Resposta às Críticas

Galípolo argumentou que os pontos levantados pelo governo norte-americano não têm respaldo nos resultados positivos do Pix. O sistema, criado pelo Banco Central, tem promovido a inclusão financeira e ampliado a concorrência no mercado de pagamentos.

Investigação Norte-Americana

O Pix foi mencionado em uma investigação aberta pelos EUA, fundamentada na Seção 301 da legislação comercial dos Estados Unidos, que justifica novas tarifas. Galípolo ressaltou que a investigação mudou de foco, abandonando a questão do déficit comercial entre os dois países e abordando temas não relacionados ao comércio bilateral.

Comparação e Benefícios

Para ilustrar sua crítica, o presidente do Banco Central comparou o questionamento ao Pix à ideia de que a implementação de saneamento básico poderia prejudicar empresas que dependem de caminhões-pipa. Ele destacou que o sistema de pagamentos trouxe benefícios significativos para consumidores e empresas, substituindo métodos mais caros, como cheques e dinheiro.

Crescimento do Mercado de Cartões

Desde a introdução do Pix, o mercado de cartões de crédito cresceu cerca de 150%, segundo Galípolo. Essa informação demonstra que o sistema não apenas aumentou a concorrência, mas também proporcionou novas oportunidades para o setor, enquanto os cheques e o dinheiro físico perderam participação devido aos altos custos operacionais.
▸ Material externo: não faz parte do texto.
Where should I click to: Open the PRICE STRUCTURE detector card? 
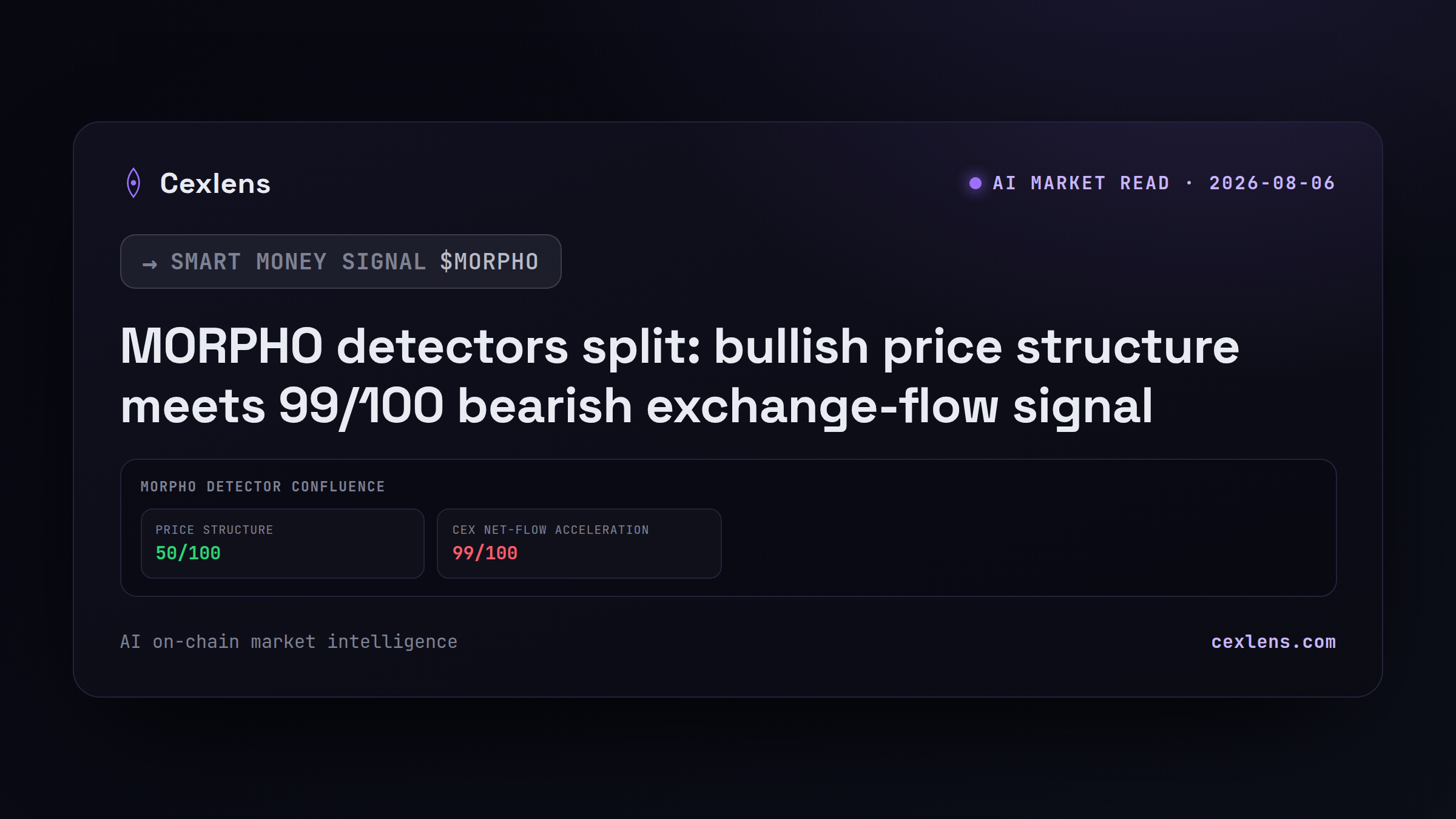[282, 544]
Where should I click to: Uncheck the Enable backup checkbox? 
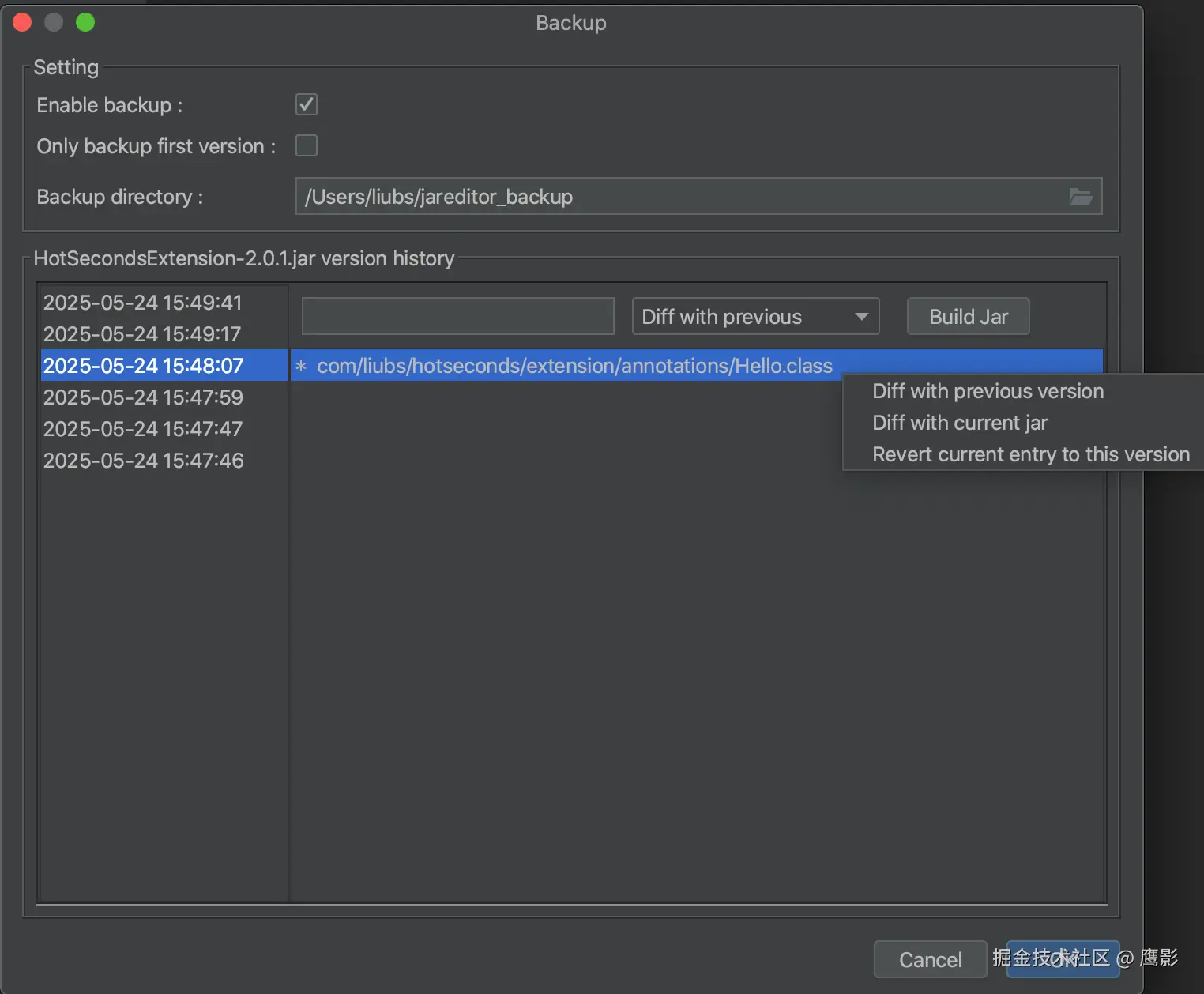click(x=307, y=104)
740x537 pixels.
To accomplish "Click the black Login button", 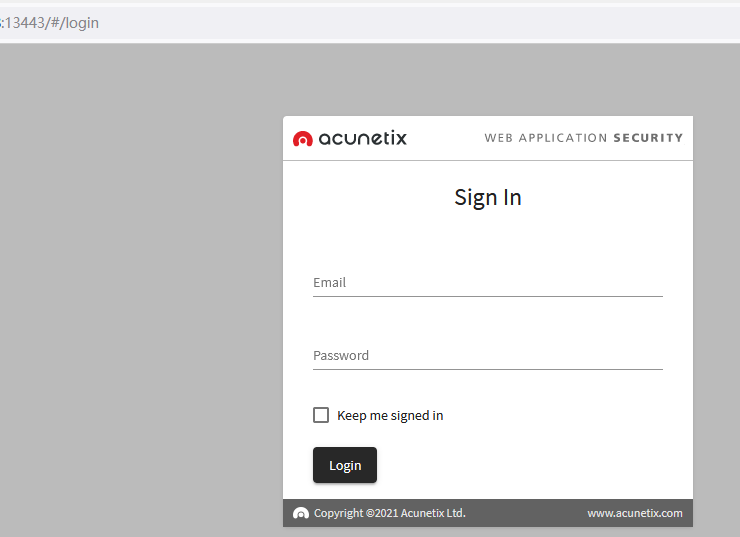I will coord(345,465).
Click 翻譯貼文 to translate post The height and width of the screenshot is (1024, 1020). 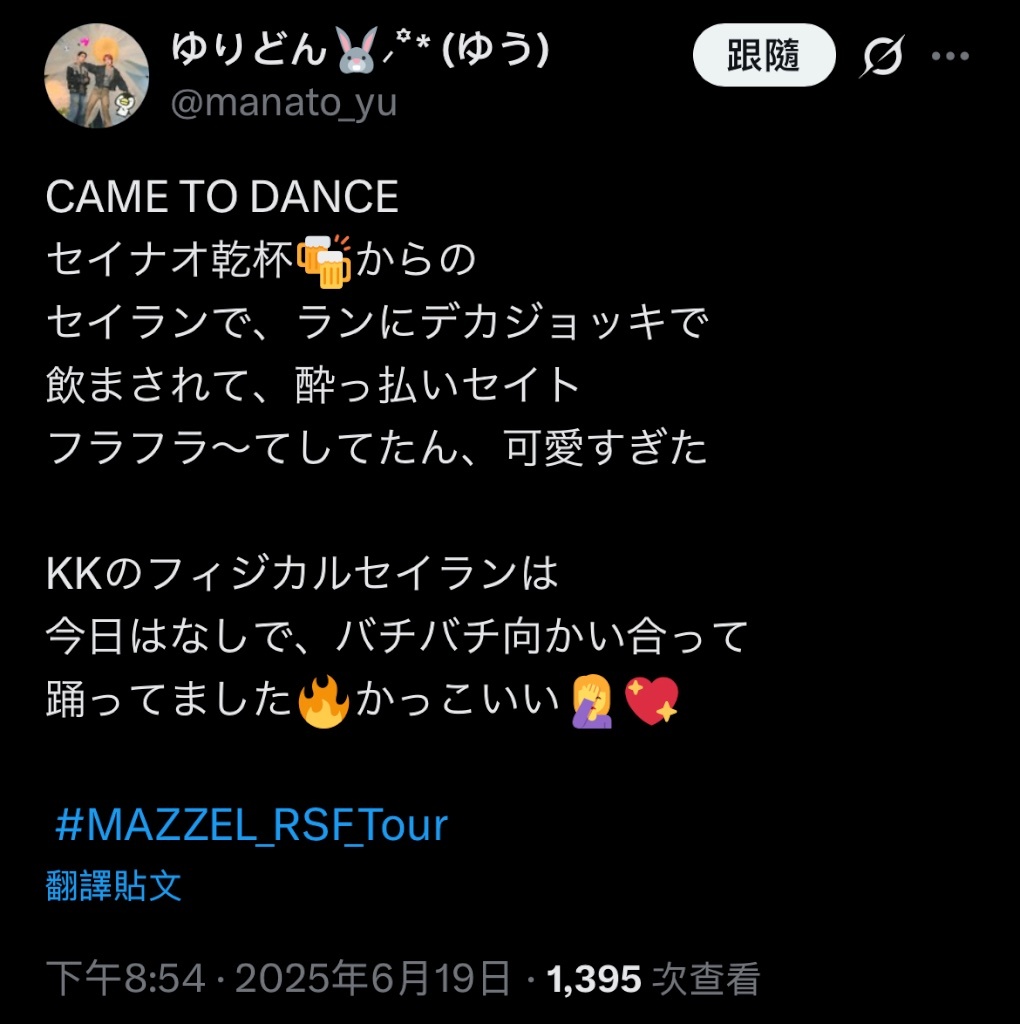pyautogui.click(x=114, y=886)
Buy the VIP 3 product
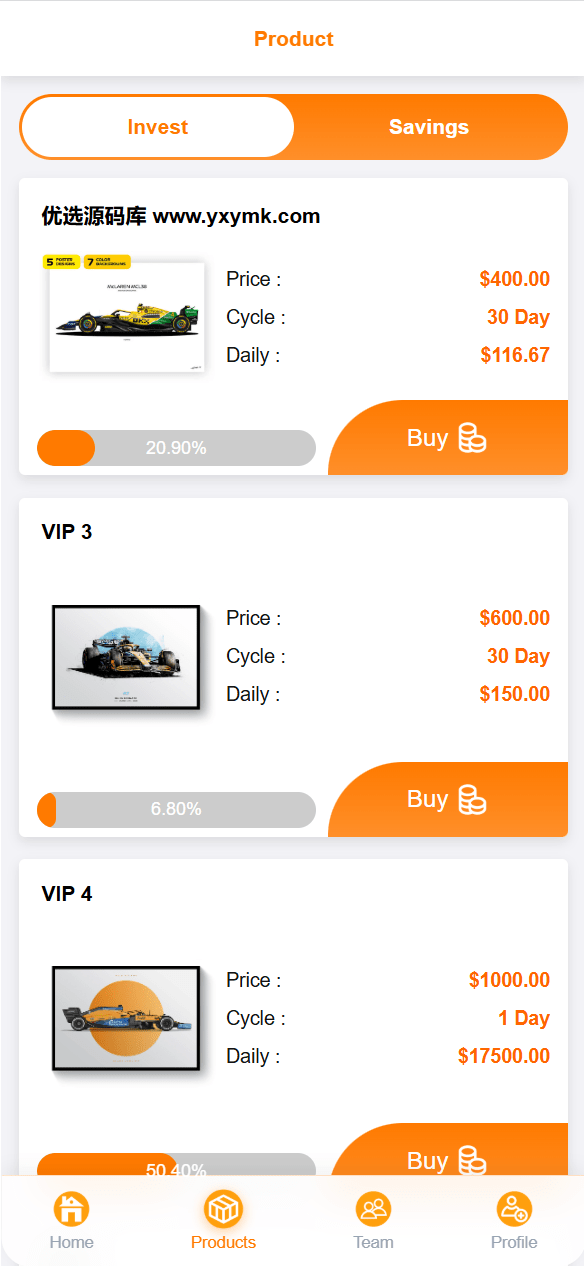Viewport: 584px width, 1266px height. pyautogui.click(x=448, y=799)

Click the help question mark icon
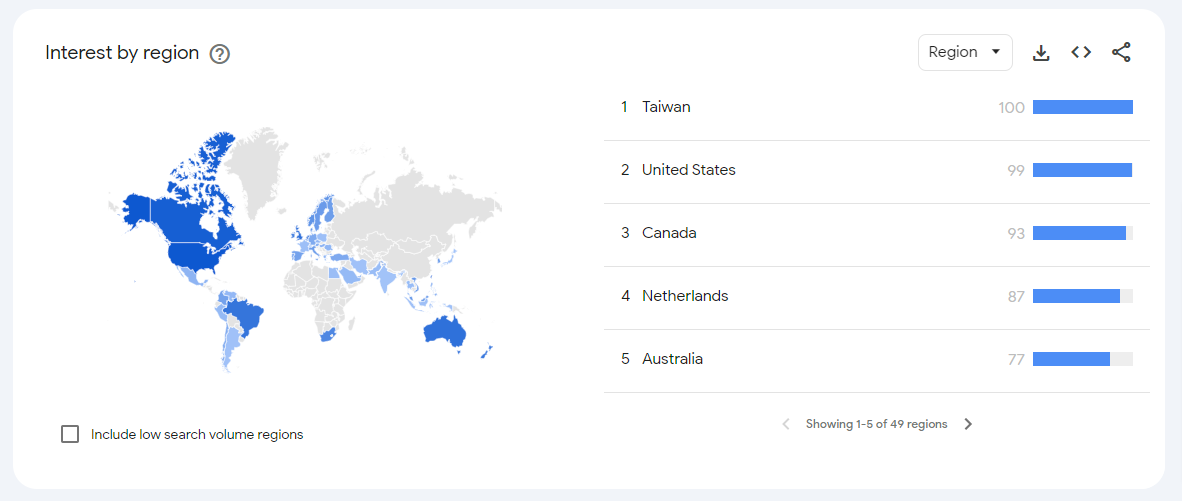click(219, 54)
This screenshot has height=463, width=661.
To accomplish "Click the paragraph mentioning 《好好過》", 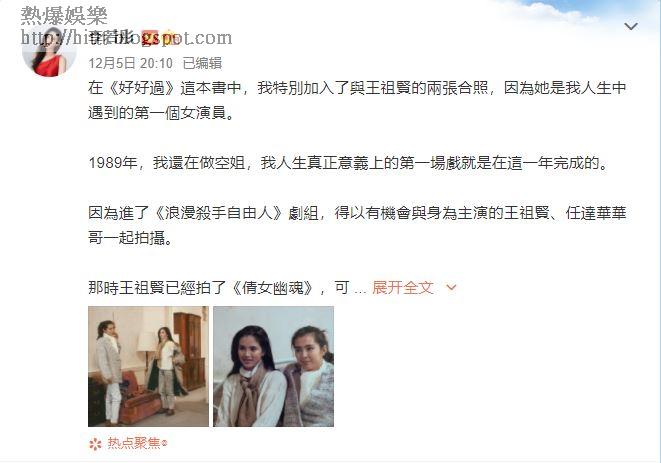I will tap(357, 100).
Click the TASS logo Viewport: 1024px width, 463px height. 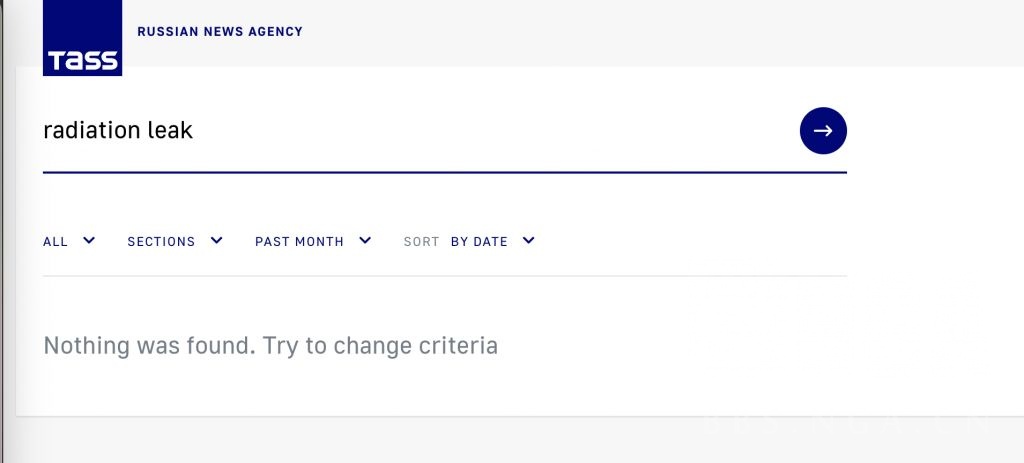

Reconhecimento Internacional

Galípolo também destacou o reconhecimento internacional do Pix, mencionando elogios de instituições como o FMI, o Banco de Compensações Internacionais e até do economista norte-americano Paul Krugman. Além disso, o Banco Central já firmou acordos de cooperação técnica com mais de 47 bancos centrais que desejam desenvolver sistemas semelhantes.

“Continuaremos a oferecer o Pix como um serviço gratuito, seguro e instantâneo”, concluiu Galípolo.